Moving on to issues not surrounding financial accounting.

AA sees a billion dollars in Basic Economy.

In the same briefing given by American Airlines President Robert Isom. The topic of the rather controversial Basic Economy fare bucket was addressed head on.

According to Isom, “Basic Economy is not a price cut.” At the same time, AA sees at least a billion dollars in value being created by Basic Economy.


Basic Economy is a “superior product” relative to the ULCCs. In the words of Isom – “It is better matching the amenities of the product to that of a ULCC at the same price.” Isom was insistent that the AA product offers things the ULCCs do not: snacks, drinks, wifi, and service recovery options when things go wrong. He also pointed out that American Airlines was more comfortable and had a higher service standard. When, again, AA’s culture also was a privileged asset that further added value to Basic Economy.

Having said all that, he was keen to mention that 50% of American customers buy up to Main Cabin anyway.

In terms of passenger statistics, 87% of American flyers are once a year travelers. 76% of the total customers travel domestic only. There was no mention of how this compares to the other two legacies.

AAs product on an informal demand curve.

With respect to the new international Premium Economy. AA had expected to only collect a 50% premium relative to Main Cabin. They were wrong. Without going into specifics he stated that the cabin is “working well”, and will probably be able to collect much more than 50% than originally forecast.

All of this led to a discussion on ancillary sales.

Without the ability to factor in Basic Economy as it is so new, seat selection has seen a 21% growth – while baggage has seen 4%.

In terms of alliance and codeshares, everything was exactly as expected. Leverage IAG partnership, work with IAG to strengthen the relationship with Aer Lingus. Formalize the JVA with LATAM.

The oddball was China Southern. No JVAs are allowed by the U.S. government without an openskies agreement in place. Hence, American had to make an equity stake in China Southern. Code sharing will commence around December of this year with more news to come as American works with both the U.S. and Chinese regulators as well as their OneWorld partner Cathay Pacific.

In terms of technology, AA is losing fewer bags than ever.
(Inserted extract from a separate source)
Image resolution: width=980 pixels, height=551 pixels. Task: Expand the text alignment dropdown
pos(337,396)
They have optimization technology in place to better connect passengers to their bags. From this technology they were able to create the customer-facing side of notifying the passengers as to where they bag was in real time.

They are using similar technology to now allow passengers who have opted for the flight notifications in the AA app to recover themselves in the event of misconnects or similar situations. They call it dynamic reaccommodation.
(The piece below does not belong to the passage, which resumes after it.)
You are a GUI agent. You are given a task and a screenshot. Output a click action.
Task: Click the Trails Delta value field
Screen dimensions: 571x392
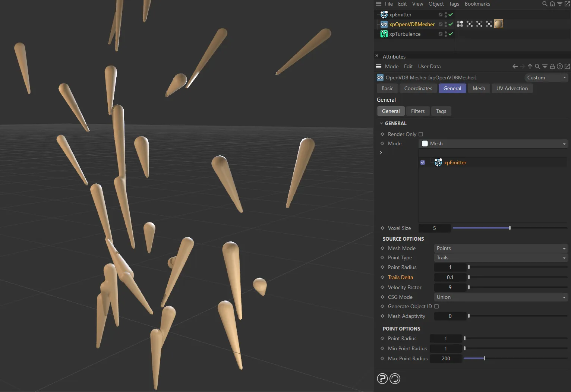click(x=449, y=277)
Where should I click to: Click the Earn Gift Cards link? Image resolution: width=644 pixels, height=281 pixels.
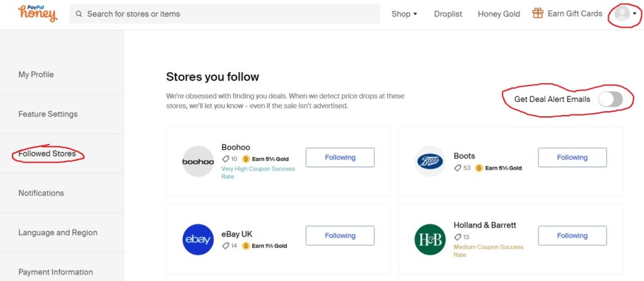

Most importantly, checked baggage will be automatically rerouted as well. Naturally, in the early stages of this program – there are many conditions. For example, the system only works on flights operated by American Airlines or Eagle. And, AA will also be rolling out free inflight texting very soon.
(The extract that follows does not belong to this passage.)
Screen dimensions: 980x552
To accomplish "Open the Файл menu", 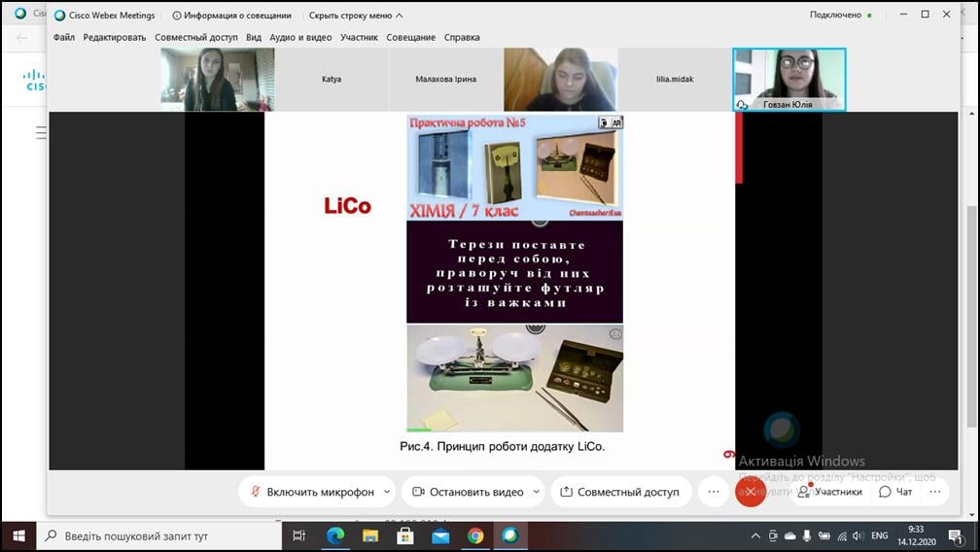I will pyautogui.click(x=64, y=38).
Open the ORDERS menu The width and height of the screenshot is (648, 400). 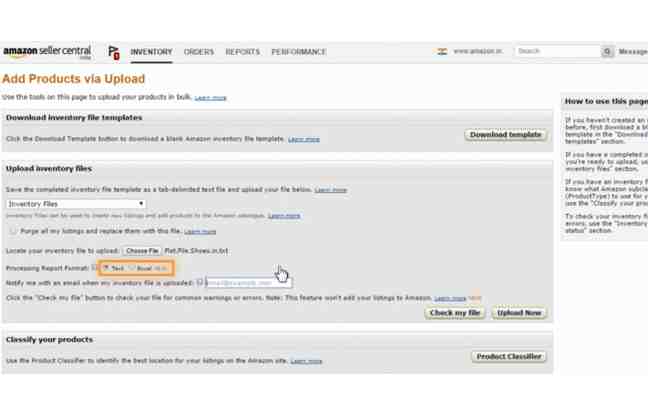199,52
Regarding the customer facing side of product, AA has partnered with Casper to roll out new in-flight bedding and pyjamas. Casper is “disrupting the sleep industry” per several American Airlines executives. Even better, all two class regional airliners will begin getting in-seat power in all classes starting the second quarter of next year.

AA’s corporate culture on display.

With respect to the customer-facing employees, AA has learned that financial compensation is not enough to get the workforce to take better care of their customers. They were opaque as to what they wanted to do to move forward to meet their goals of improved service would look like as well as what those goals actually were.

Beyond the financials, and the already covered fleet, everything else American Airlines said was either in line with their peers or going further into depth on things that had already been discussed.

The overreaching tone was that they see Delta as a larger competitor than United, but no one would go on record to say it – or even directly mention Delta or United as competitors throughout the day.